Он подходил, я повернулась к нему, не зная, что говорить и надо ли было. Я поздно сообразила, что на моём лице застыло идиотское выражение, что-то между удивлением и глубокой задумчивостью. Так и встретилась глазами с Пьетро. Он посмотрел на меня тепло и приветливо и улыбнулся. Как печальна, как волшебна его улыбка! Он подарил её мне! Он бы сказал «Добрый день!» или, возможно, сказал бы «Вы мне нравитесь», но мне он только улыбнулся и прошёл в дом, неся большой ящик с продуктами для Валентины. Вот так, ничего не делая, не говоря, он вдруг снял все сомнения, вытащил меня из пут стыда, из моих разъедающих мыслей.

Он оставил коробку на кухне, затем вышел и отправился за угол нашего домика, в сторону оливковой рощи. Я бросила кисть и прошмыгнула в свою комнату, подбежала и села у подоконника, став понемногу выглядывать, как в засаде. Пьетро обходил деревья, трогал их рукой, щупал плоды и жёсткие листья. Он ступал, где я бегала босой в детстве, и меня это глубоко тронуло. Он был большим и сильным, как папа. Он был добрым, как папа.
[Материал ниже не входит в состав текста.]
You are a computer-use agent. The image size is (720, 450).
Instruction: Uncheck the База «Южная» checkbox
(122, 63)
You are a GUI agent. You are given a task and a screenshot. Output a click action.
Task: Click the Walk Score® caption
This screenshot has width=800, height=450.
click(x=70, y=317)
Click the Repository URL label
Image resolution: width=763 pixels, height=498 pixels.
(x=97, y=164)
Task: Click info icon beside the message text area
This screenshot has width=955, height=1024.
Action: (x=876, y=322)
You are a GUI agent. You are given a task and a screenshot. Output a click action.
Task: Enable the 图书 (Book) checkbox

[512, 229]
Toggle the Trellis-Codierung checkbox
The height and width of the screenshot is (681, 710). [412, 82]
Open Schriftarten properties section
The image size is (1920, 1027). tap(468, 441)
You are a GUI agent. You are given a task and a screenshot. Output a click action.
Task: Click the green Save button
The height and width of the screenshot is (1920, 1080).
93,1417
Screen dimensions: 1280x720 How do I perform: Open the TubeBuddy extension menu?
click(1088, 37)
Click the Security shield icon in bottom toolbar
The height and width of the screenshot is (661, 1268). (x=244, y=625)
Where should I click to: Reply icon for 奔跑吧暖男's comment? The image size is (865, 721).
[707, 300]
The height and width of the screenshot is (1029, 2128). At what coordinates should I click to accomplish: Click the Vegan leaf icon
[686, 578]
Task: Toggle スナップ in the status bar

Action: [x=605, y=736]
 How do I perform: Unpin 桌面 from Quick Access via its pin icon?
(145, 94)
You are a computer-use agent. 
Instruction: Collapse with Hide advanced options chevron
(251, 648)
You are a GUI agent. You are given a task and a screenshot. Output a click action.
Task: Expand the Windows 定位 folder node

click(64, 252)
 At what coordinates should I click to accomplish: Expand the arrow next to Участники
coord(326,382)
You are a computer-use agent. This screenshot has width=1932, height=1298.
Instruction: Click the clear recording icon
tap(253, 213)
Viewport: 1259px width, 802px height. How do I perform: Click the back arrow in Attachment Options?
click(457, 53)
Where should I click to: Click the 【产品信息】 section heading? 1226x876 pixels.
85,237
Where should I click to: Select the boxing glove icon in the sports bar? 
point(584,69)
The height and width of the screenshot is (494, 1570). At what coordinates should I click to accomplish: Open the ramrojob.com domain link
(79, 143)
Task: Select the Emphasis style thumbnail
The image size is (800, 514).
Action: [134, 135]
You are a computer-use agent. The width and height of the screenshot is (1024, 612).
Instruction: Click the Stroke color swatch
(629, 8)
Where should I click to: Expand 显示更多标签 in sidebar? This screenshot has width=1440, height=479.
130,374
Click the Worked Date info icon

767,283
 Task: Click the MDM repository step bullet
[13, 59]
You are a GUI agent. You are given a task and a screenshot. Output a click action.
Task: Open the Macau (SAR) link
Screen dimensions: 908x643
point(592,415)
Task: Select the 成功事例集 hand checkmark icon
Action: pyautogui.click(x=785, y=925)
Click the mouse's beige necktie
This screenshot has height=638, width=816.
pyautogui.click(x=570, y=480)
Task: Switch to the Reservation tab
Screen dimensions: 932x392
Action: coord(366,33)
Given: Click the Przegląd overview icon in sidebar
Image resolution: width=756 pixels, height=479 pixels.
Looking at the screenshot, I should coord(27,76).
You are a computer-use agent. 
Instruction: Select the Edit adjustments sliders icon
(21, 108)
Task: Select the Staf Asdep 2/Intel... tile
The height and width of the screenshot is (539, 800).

Так я чувствовала. Когда мужчины от природы добры, они – самые прекрасные существа на земле.

– Что это вы делаете?

Как я перепугалась! Вскочила, обернулась. Валентина стояла в дверях, пальцы её рук сцепились.

– Я… уронила крест, – я полезла за тумбочку рядом с окном, дотянулась до кровати, быстро нащупала и достала цепочку. – Вот.

Крёстная внимательно изучала моё лицо. Её взгляд был сосредоточенным, непробиваемым, от него не могло ничего ускользнуть. Затем он сместился на окно за моей спиной.

– Я готовлю обед, – сказала она. – Раз уж Пьетро здесь, вы не могли бы сходить за ним и пригласить его за наш стол. Пожалуйста.

– Да, да, конечно, – ответила я.

Милая синьора ушла. Я забежала в ванную, посмотрела в своё отражение, причесала волосы, оправила майку. Кто в здравом уме зовёт на обед в мятой майке? Я переоделась в платье с цветами. Пускай Валентина думает что хочет, но я предстану перед Пьетро не как чучело, а как я настоящая. Хотя где она была, настоящая я, – вот вопрос. Уже неважно.

Я вышла в коридор, где столкнулась с Валентиной, она подарила мне любезную улыбку, я отзеркалила такую же и, едва оказавшись за порогом дома, поспешила за угол. В роще Пьетро не оказалось, я прошла дальше, миновав холм, взобралась по ещё одному косогору, более крутому, и там, на вершине, я увидела Пьетро, сидящего под одиноким буком. Он нахлобучил шляпу на глаза и ел пшеничную лепёшку. Он заметил меня, только когда я уже стояла под буковой кроной рядом с ним. Моё появление его не испугало и не удивило. Он взглянул на меня, поднялся и продолжал жевать хлеб. Я невольно заулыбалась. Пьетро напоминал в тот момент большого лопоухого мальчишку, хоть уши у него не торчали и детскость скользила лишь в манере поедания лепёшки. Я думала, как сказать ему про обед. Я показала на хлеб, потом себе в рот. Разумеется, Пьетро протянул мне хлеб. Я покачала головой. Он неожиданно рассмеялся, и кусок хлеба вылетел из его рта. Я рассмеялась вместе с ним.

Мы присели, за нашими спинами рос бук, я уставилась вдаль, Пьетро откусывал и жевал лепёшку. Я стеснялась смотреть на него, ведь я знала обо всём, что скрывала его одежда. А потом вдруг обнаглела и повернула к нему голову, стала прямо глазеть. И хотелось его рассматривать, хотелось что-нибудь спросить у него, что угодно. Но ничего не приходило на ум. Куща могучих ветвей и листьев дарила нам уютный прохладный кров, воздух был прозрачен, тени облаков плавали по травянистому откосу, словно поглаживали его.